A multitude of data in microscopy images
take the form of fibrillar structures such as cytoskeletal elements. In addition to evaluating fluorescence intensity of these structures, other parameters, such as the length, orientation, and alignment of multiple fibril structures, are important for understanding cellular structure-function. FibrilTool makes this possible through computing the nematic tensor, a metric of alignment in 2D or 3D space, for each structure, making it possible to obtain statistics on the alignment of all structures within a cell at nanometer resolution. In the current study, the FibrilTool provided the average orientation and anisotropy of nucleus arrays in primary human skeletal muscle cells growing on a glass surface and the micropatterned 3D platform (Figure 3).
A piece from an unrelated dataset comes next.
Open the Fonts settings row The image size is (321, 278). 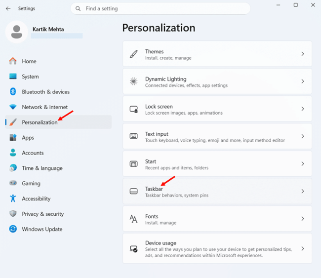pos(217,219)
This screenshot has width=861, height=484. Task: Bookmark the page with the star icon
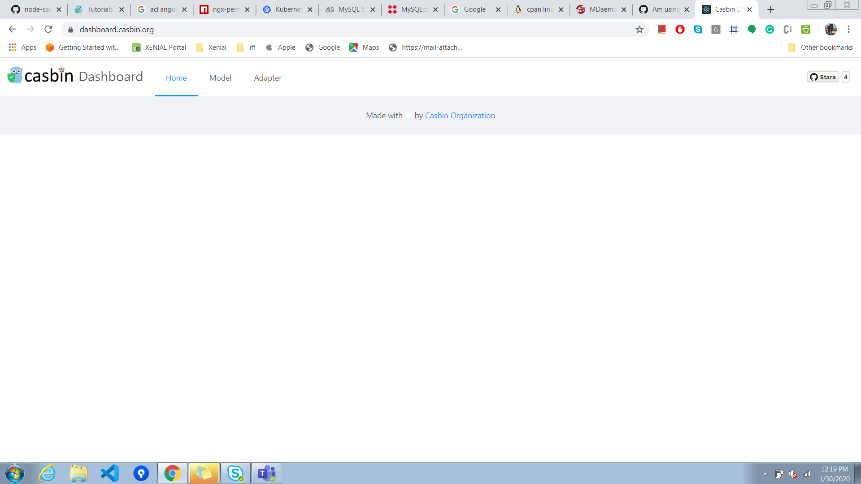click(639, 29)
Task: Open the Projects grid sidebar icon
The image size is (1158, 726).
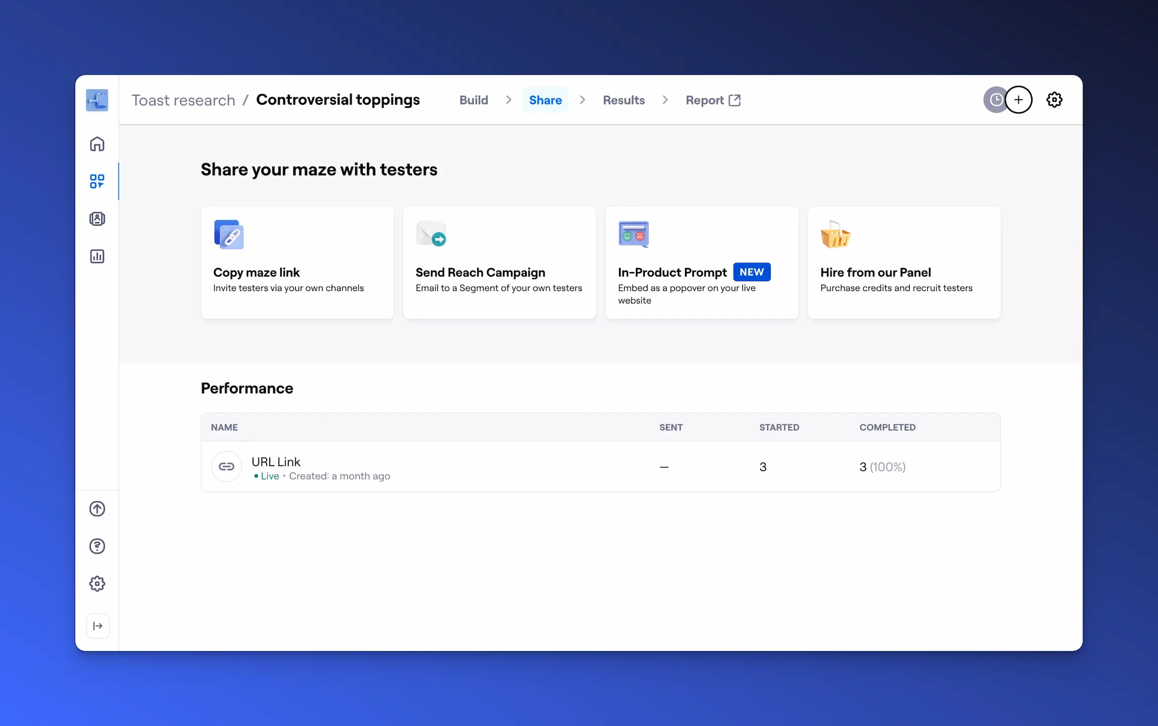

Tryptic Digest of Human Skeletal Muscle Cells In studies using in-solution digestion, human skeletal muscle cells on the glass platform and on the 3D platform were solubilized separately in triplicates in lysis buffer, followed by precipitation in cold methanol as previously described11. The resulting protein pellets (25 µg) were solubilized in 0.05% ProteaseMax and 40 mM TRIS, pH 8.0.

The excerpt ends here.